- Challenge A
Find every line of the records below that contains the word "year" and copy each such line.

-=-=-

Step 2: Create Docker Compose File

Create a docker-compose.yml file in your project directory with the following content:

services:
  mysql:
    image: debezium/example-mysql:1.8
    container_name: mysql
    hostname: mysql
    ports:
      - '3306:3306'
    environment:
      MYSQL_ROOT_PASSWORD: debezium
      MYSQL_USER: mysqluser
      MYSQL_PASSWORD: mysqlpw
 
  zookeeper:
    image: confluentinc/cp-zookeeper:5.5.3
    container_name: zookeeper
    environment:
      ZOOKEEPER_CLIENT_PORT: 2181
      ZOOKEEPER_TICK_TIME: 2000
    ports:
      - '2181:2181'
 
  kafka:
    image: confluentinc/cp-enterprise-kafka:5.5.3
    container_name: kafka
    depends_on:
      - zookeeper
    environment:
      KAFKA_ZOOKEEPER_CONNECT: zookeeper:2181
      KAFKA_ADVERTISED_LISTENERS: PLAINTEXT://kafka:9092
      KAFKA_OFFSETS_TOPIC_REPLICATION_FACTOR: 1
    links:
      - zookeeper
    ports:
      - '9092:9092'
 
  schema-registry:
    container_name: schema-registry
    image: confluentinc/cp-schema-registry:4.0.3
    environment:
      - SCHEMA_REGISTRY_KAFKASTORE_CONNECTION_URL=zookeeper:2181
      - SCHEMA_REGISTRY_HOST_NAME=schema-registry
      - SCHEMA_REGISTRY_LISTENERS=http://schema-registry:8081
    ports:
      - '8081:8081'
 
  kafka-connect:
    container_name: kafka-connect
    image: debezium/connect:1.8
    ports:
      - '8083:8083'
    links:
      - kafka
      - zookeeper
    environment:
      - BOOTSTRAP_SERVERS=kafka:9092
      - GROUP_ID=medium_debezium
      - CONFIG_STORAGE_TOPIC=my_connect_configs
      - CONFIG_STORAGE_REPLICATION_FACTOR=1
      - OFFSET_STORAGE_TOPIC=my_connect_offsets
      - OFFSET_STORAGE_REPLICATION_FACTOR=1
      - STATUS_STORAGE_TOPIC=my_connect_statuses
      - STATUS_STORAGE_REPLICATION_FACTOR=1
      - REST_ADVERTISED_HOST_NAME=medium_debezium
 
  connector-sender:
    container_name: connector-sender
    image: curlimages/curl
    volumes:
      - ./conf:/conf
    depends_on:
      - kafka-connect
    command:
      - sh
      - -c
      - |
        echo "Waiting for kafka connect to start..."

-=-=-

- Challenge B
Summarize the Docker Compose step above in two sentences.

- Given data
-=-=-

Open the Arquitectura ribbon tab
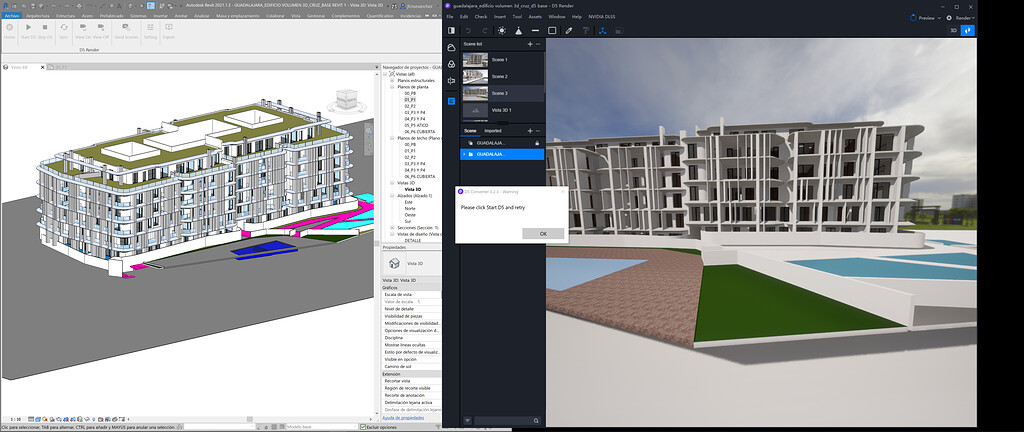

-=-=-

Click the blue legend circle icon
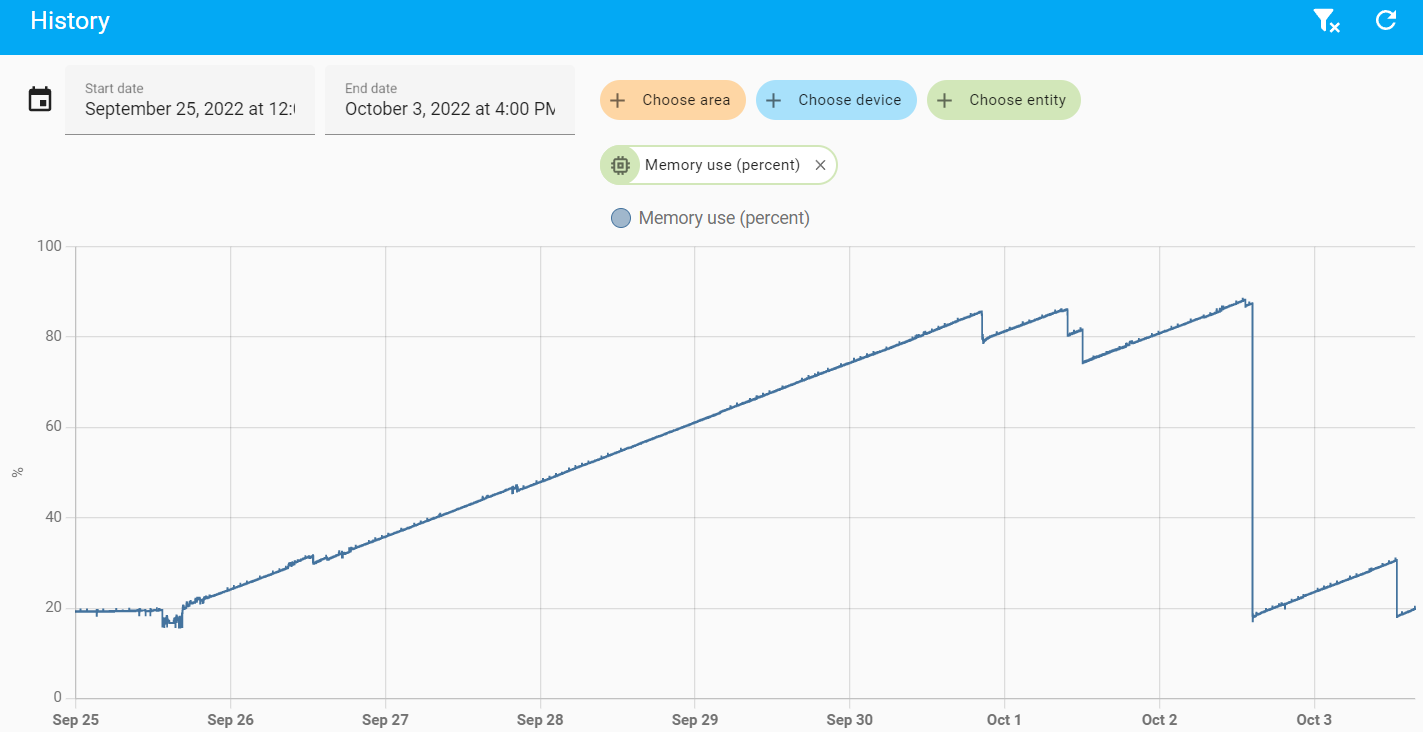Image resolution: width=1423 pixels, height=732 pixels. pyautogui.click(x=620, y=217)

-=-=-

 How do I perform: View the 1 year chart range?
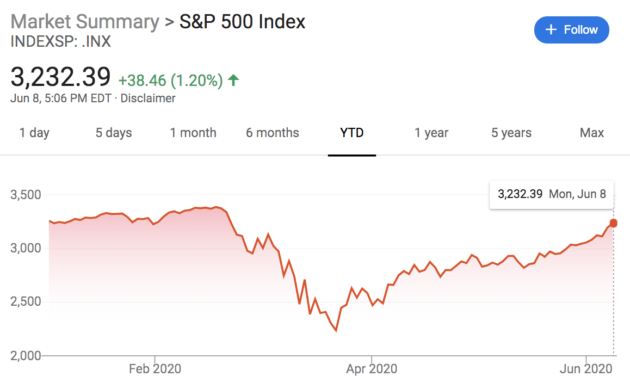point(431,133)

-=-=-

- Expected answer A
 How do I perform: View the 1 year chart range?

- Expected answer B
The step calls for a docker-compose.yml file to be created in the project directory. The file defines services for MySQL, ZooKeeper, Kafka, a schema registry, Kafka Connect, and a connector sender, and each service specifies its own image and container name.